PROVIDED PASSAGE:
A Go package for synchronizing data between different cloud storage providers. Supports Google Cloud Storage (GCS), Amazon S3, Azure Blob Storage, and MinIO (or any S3-compatible service).
Cloud Data Sync is a tool that allows you to synchronize objects/files between different cloud storage providers. It is designed to be extensible, decoupled, and easy to use as a library or standalone application.
- Support for multiple storage providers:
- Google Cloud Storage (GCS)
- Amazon S3
- Azure Blob Storage
- MinIO (or any S3-compatible service)
- Unidirectional object synchronization (from a source to a destination)
- Metadata tracking for efficient synchronization
- Continuous synchronization with customizable interval
- On-demand single synchronization
- Change detection based on ETag and modification date
- Automatic removal of objects deleted at the source
To install the package:
go get github.com/DjonatanS/cloud-data-syncpackage main
import (
"context"
"log"
"github.com/DjonatanS/cloud-data-sync/internal/config"

REQUIRED TASK: Reproduce word for word the part of the Cloud Data Sync overview that opens with the words containing "A Go package" and closes with "to a destination)". These records come from a separate source.

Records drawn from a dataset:
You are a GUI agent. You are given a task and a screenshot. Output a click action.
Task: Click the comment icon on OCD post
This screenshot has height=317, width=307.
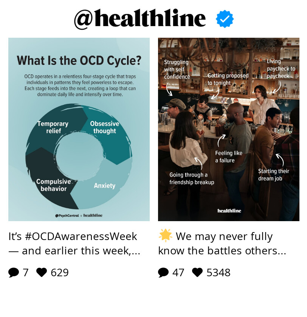[14, 272]
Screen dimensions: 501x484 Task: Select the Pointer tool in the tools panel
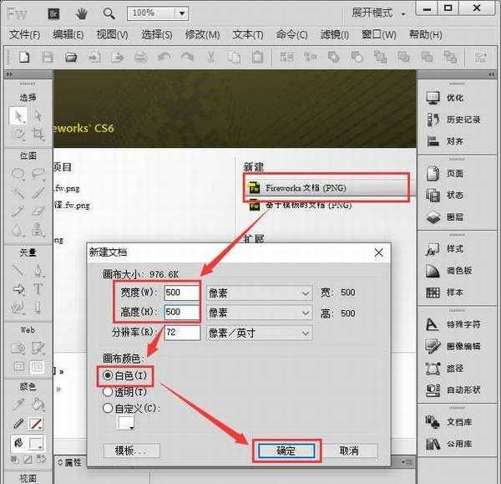point(18,116)
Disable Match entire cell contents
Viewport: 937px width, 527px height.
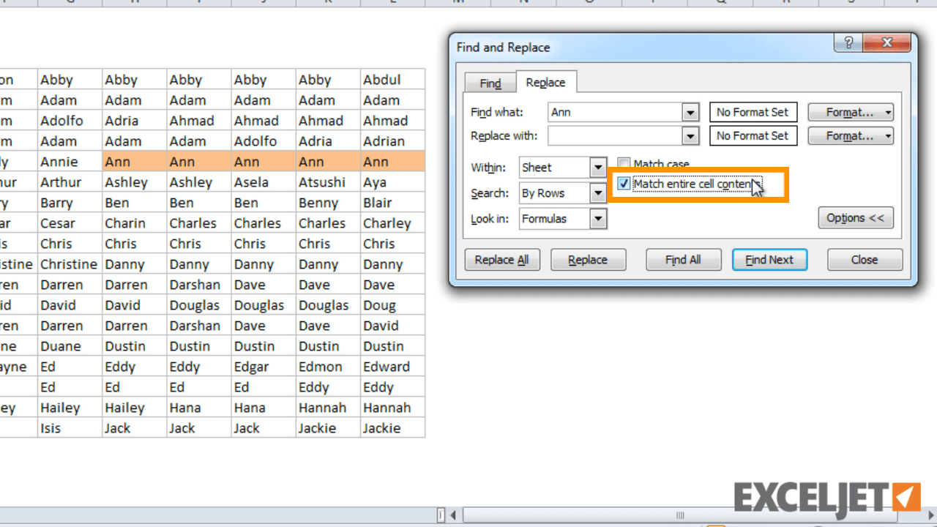click(x=623, y=184)
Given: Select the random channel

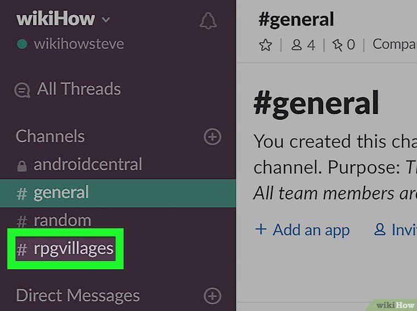Looking at the screenshot, I should point(62,221).
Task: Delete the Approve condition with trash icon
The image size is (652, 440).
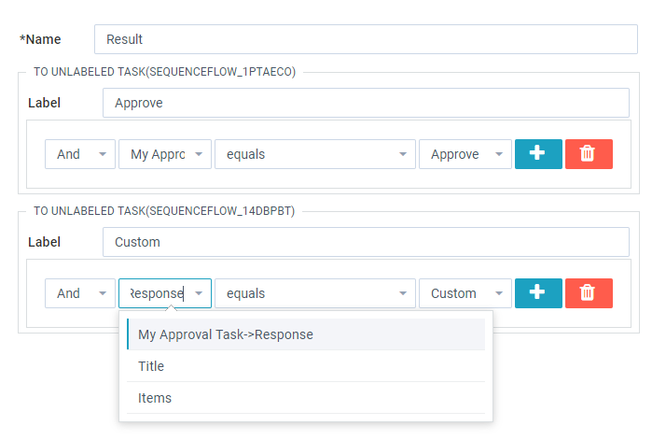Action: point(589,154)
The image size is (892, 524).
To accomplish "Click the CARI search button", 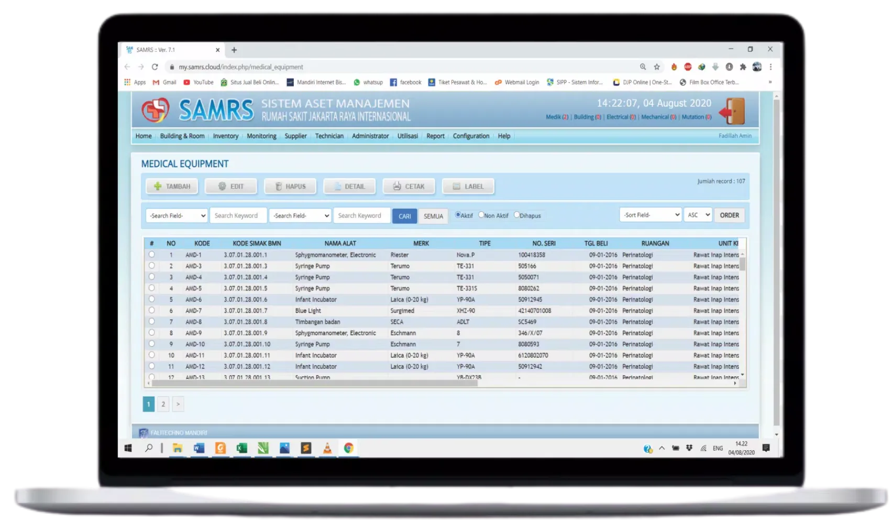I will (404, 215).
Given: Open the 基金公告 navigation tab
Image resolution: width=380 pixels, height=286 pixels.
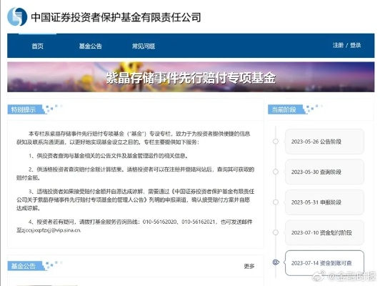Looking at the screenshot, I should pos(91,46).
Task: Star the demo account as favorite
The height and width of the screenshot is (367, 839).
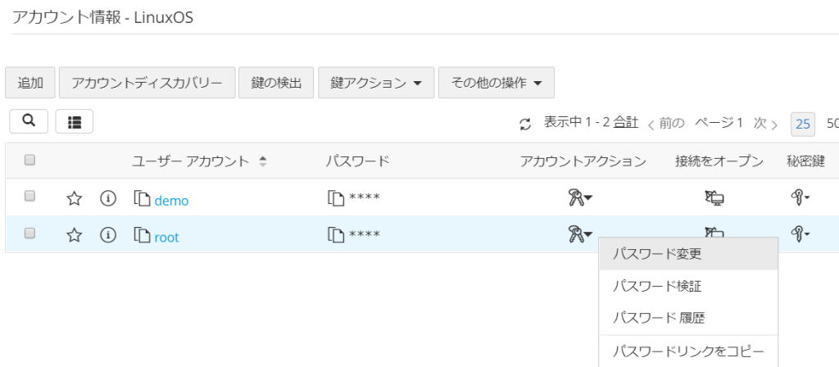Action: coord(75,198)
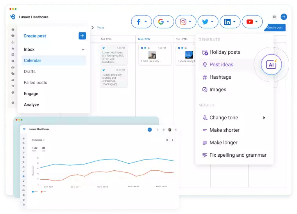The image size is (297, 214).
Task: Click the blue plus icon beside Create post
Action: click(82, 36)
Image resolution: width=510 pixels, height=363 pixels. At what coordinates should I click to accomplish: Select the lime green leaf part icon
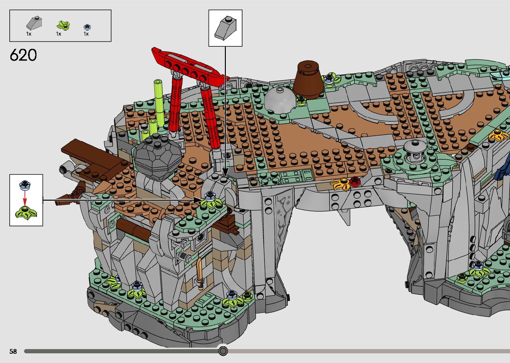(x=63, y=25)
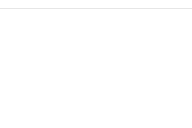Click the blank area below the last divider
Screen dimensions: 192x128
coord(96,128)
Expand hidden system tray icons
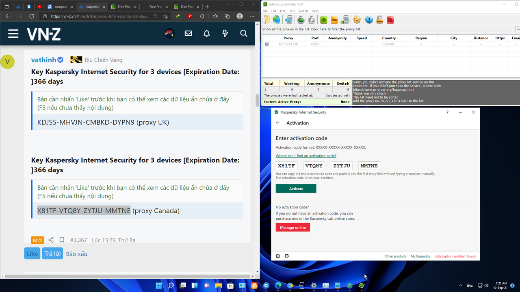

RESPONSE BELOW:
A Go package for synchronizing data between different cloud storage providers. Supports Google Cloud Storage (GCS), Amazon S3, Azure Blob Storage, and MinIO (or any S3-compatible service).
Cloud Data Sync is a tool that allows you to synchronize objects/files between different cloud storage providers. It is designed to be extensible, decoupled, and easy to use as a library or standalone application.
- Support for multiple storage providers:
- Google Cloud Storage (GCS)
- Amazon S3
- Azure Blob Storage
- MinIO (or any S3-compatible service)
- Unidirectional object synchronization (from a source to a destination)